I'll be back at HH next week, and will dine at Flora's.


----------



## Superchief (Mar 1, 2015)

Thanks to Dioxide's helpful post regarding MVC codes, I noticed that my exchange to Grand Ocean for Labor Day week is for an Oceanfront villa. This will be my first stay at this resort and I'm really looking forward to having oceanfront. I exchanged a Gold NCV week. 

Flora's restaurant sounds similar to Claudiana's, a fantastic family run restaurant near me in Polaris area of Columbus. I plan to try it and several other recommendations when I'm there. Thanks for all of your reviews and suggestions.


----------



## tschwa2 (Mar 1, 2015)

It has been mentioned before in Hilton Head, they are likely to downgrade you from Ocean front and give it to a Grande Ocean owner who is trading back into the resort.


----------



## dioxide45 (Mar 1, 2015)

Superchief said:


> Thanks to Dioxide's helpful post regarding MVC codes, I noticed that my exchange to Grand Ocean for Labor Day week is for an Oceanfront villa. This will be my first stay at this resort and I'm really looking forward to having oceanfront. I exchanged a Gold NCV week.
> 
> Flora's restaurant sounds similar to Claudiana's, a fantastic family run restaurant near me in Polaris area of Columbus. I plan to try it and several other recommendations when I'm there. Thanks for all of your reviews and suggestions.



I would expect the worst and hope for the best. If you exchanged in though II, there is a good chance that they will reassign your villa to a Garden View. The SC resorts are known to do this with pretty good regularity. Moving owners that exchanging in are bumped up and non owners are moved down. Being a Marriott owner will help, a lot depends on the number of Grande Ocean owners staying there that exchanged in to the property.


----------



## Superchief (Mar 1, 2015)

dioxide45 said:


> I would expect the worst and hope for the best. If you exchanged in though II, there is a good chance that they will reassign your villa to a Garden View. The SC resorts are known to do this with pretty good regularity. Moving owners that exchanging in are bumped up and non owners are moved down. Being a Marriott owner will help, a lot depends on the number of Grande Ocean owners staying there that exchanged in to the property.



Hopefully, being Premier Plus and now 'Chairman' level will help. I typically send an email to the inventory control manager about a month prior to my stay. Does anyone know the email for the appropriate person at GO?

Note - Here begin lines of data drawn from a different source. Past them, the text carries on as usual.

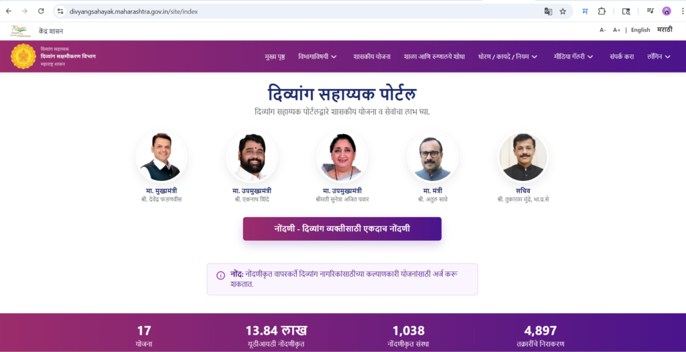
Task: Click the नोंदणी registration button for divyang persons
Action: (342, 229)
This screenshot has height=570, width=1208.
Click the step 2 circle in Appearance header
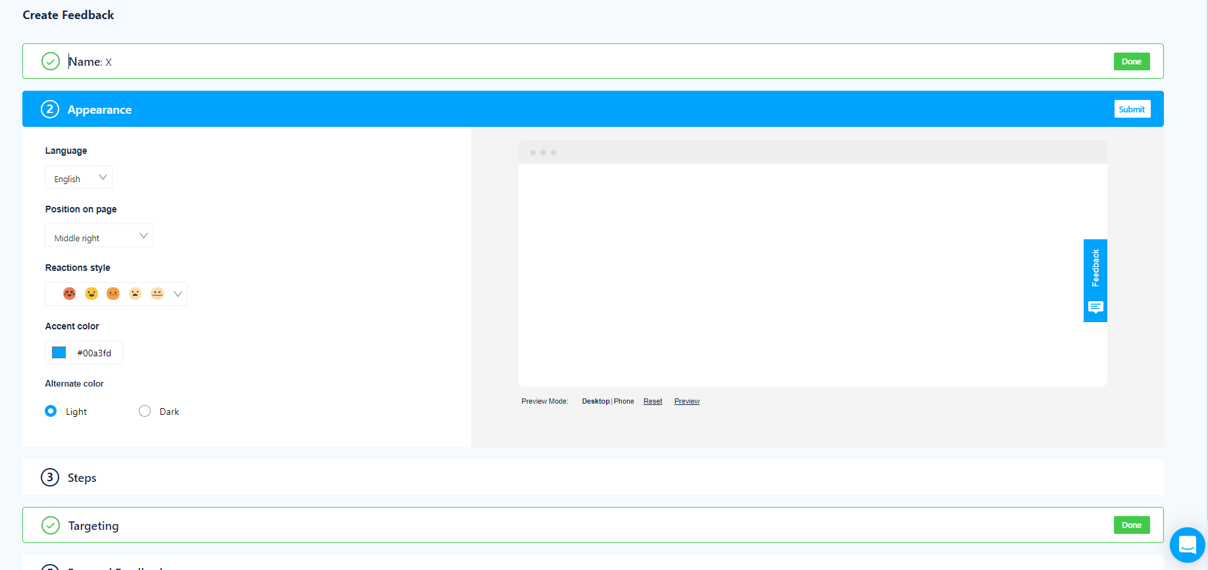click(50, 109)
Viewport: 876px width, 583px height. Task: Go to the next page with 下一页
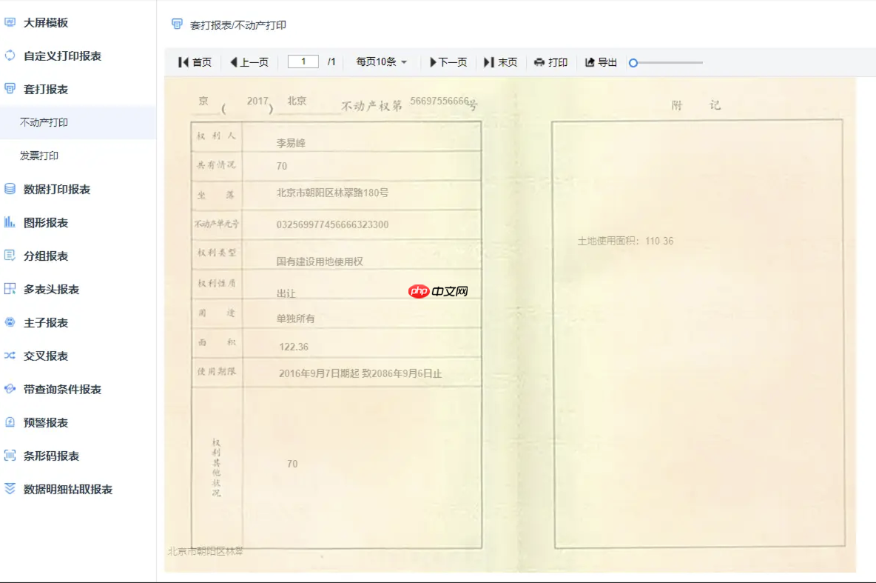pos(447,62)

Many schools start prior to Labor Day, so perhaps that will reduce the number of Oceanfront owners staying that week. I appreciate everyone's help.


----------



## Fasttr (Mar 1, 2015)

Superchief said:


> This will be my first stay at this resort and I'm really looking forward to having oceanfront.

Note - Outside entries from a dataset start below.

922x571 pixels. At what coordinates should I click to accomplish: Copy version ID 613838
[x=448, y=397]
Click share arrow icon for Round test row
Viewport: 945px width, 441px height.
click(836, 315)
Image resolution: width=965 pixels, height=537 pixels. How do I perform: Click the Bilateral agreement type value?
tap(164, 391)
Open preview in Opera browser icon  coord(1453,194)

Just to manage your GO OF expectations, since you say its your first stay, OF at GO really means an OF villa will be "near the ocean", not necessarily direct OF as it does at most other resorts.


----------



## Superchief (Mar 1, 2015)

Fasttr said:


> Just to manage your GO OF expectations, since you say its your first stay, OF at GO really means an OF villa will be "near the ocean", not necessarily direct OF as it does at most other resorts.



This is also the situation at Ocean Point. A high floor ocean view villa has a better view of the ocean than a low floor Oceanfront which is blocked by trees. I just hope to be able to see the ocean and hear the waves from my balcony.


----------



## NTP66 (Mar 1, 2015)

At Grande Ocean, Garden View (especially from the Dolphin building side) is a lot nicer than ocean view, IMO. That's more because of the fact that the Atlantic is just meh to look at until you get to Florida.


----------



## Superchief (Mar 1, 2015)

dioxide45 said:


> I would expect the worst and hope for the best. If you exchanged in though II, there is a good chance that they will reassign your villa to a Garden View. The SC resorts are known to do this with pretty good regularity. Moving owners that exchanging in are bumped up and non owners are moved down. Being a Marriott owner will help, a lot depends on the number of Grande Ocean owners staying there that exchanged in to the property.

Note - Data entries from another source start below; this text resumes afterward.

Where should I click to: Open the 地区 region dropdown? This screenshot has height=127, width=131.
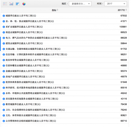tap(80, 4)
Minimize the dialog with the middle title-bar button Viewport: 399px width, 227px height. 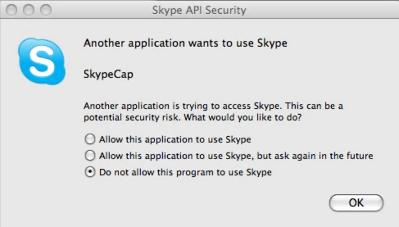point(29,10)
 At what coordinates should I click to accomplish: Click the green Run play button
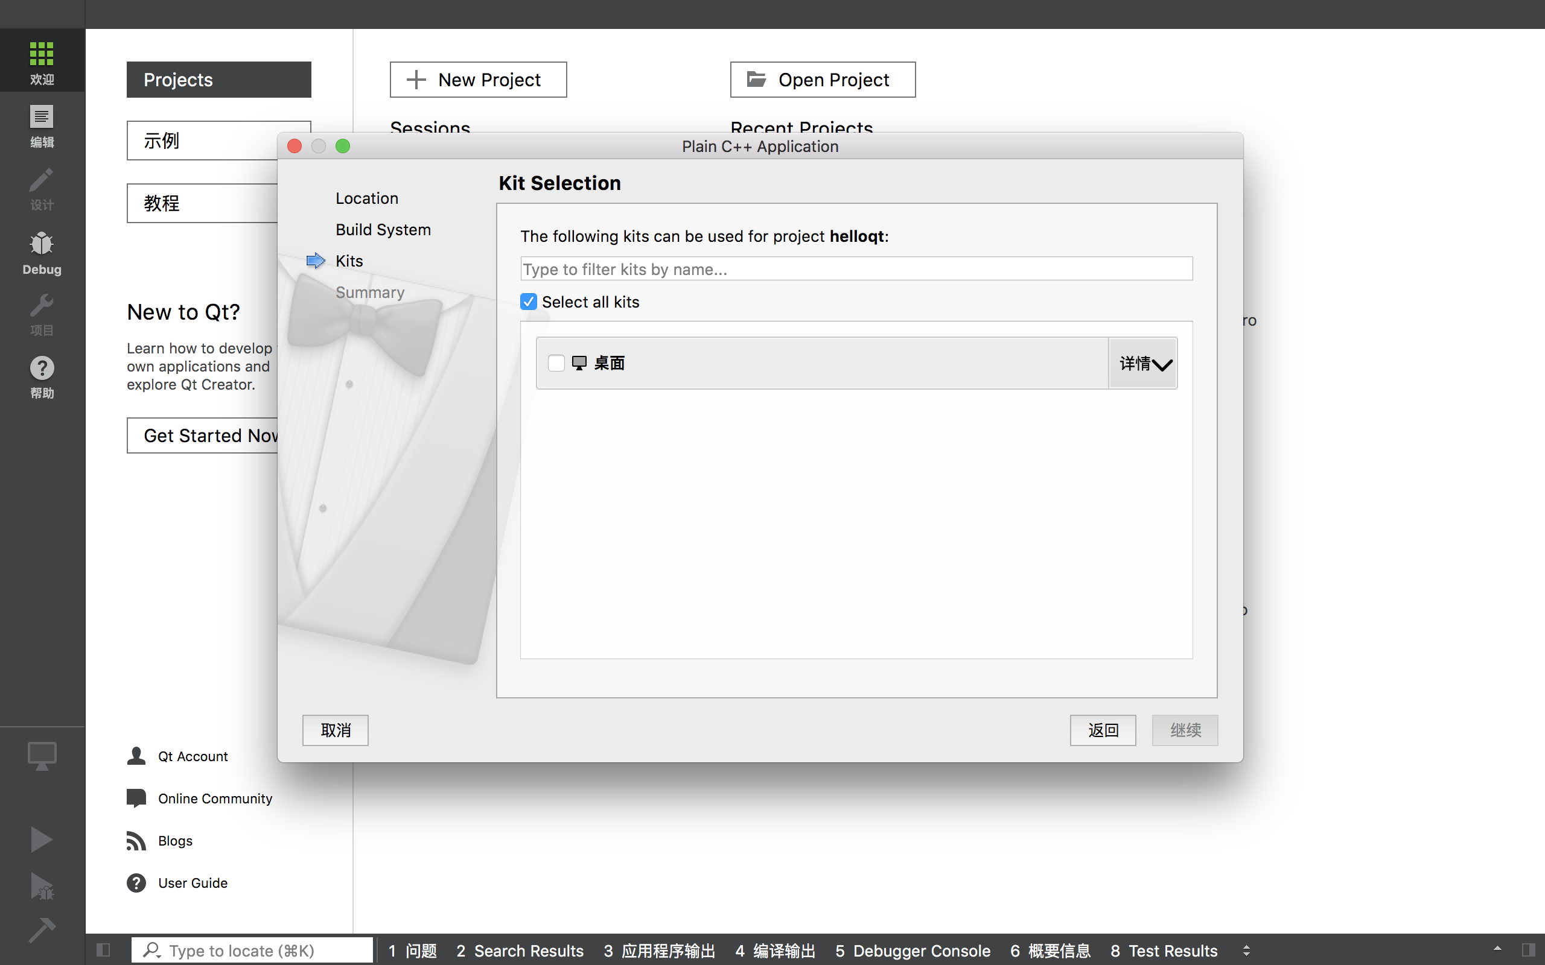pyautogui.click(x=41, y=839)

I'm curious whether owners who don't own OF also get upgraded to OF when exchanging through II? This would mean they have a better chance of an OF room when they exchange than when they use their owned week. I have never been upgraded to a higher view when using owned week or DC points since I started my MVC thousands of years ago (or when Royal Palms opened).


----------



## tschwa2 (Mar 1, 2015)

I believe HHi owners staying at their own resort through II exchange have priority for the best available views regardless of what type of view they own, with multiweek owners exchanging in for multiple consecutive weeks have the highest priority.  In general you don't get upgraded in view when using your home week although you have priority for the best better views in that category over exchangers.


----------



## Superchief (Mar 1, 2015)

tschwa2 said:


> I believe HHi owners staying at their own resort through II exchange have priority for the best available views regardless of what type of view they own, with multiweek owners exchanging in for multiple consecutive weeks have the highest priority.  In general you don't get upgraded in view when using your home week although you have priority for the best better views in that category over exchangers.



This is inconsistent with what I have been told at MVC resorts in the past. Are you saying that an owner of a lower view level will be upgraded to OF during their owned week if an exchanger is using a week that had be deposited by an OF owner? Have any Grand Ocean owners ever been upgraded to a higher view level when using an owned week? 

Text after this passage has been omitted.